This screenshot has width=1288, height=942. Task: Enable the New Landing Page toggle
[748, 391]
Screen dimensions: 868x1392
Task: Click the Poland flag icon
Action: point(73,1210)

Work order -> Your job is to output all of the material exactly.

Response ->
This screenshot has width=1288, height=942. Task: Enable the New Landing Page toggle
[748, 391]
Screen dimensions: 868x1392
Task: Click the Poland flag icon
Action: point(73,1210)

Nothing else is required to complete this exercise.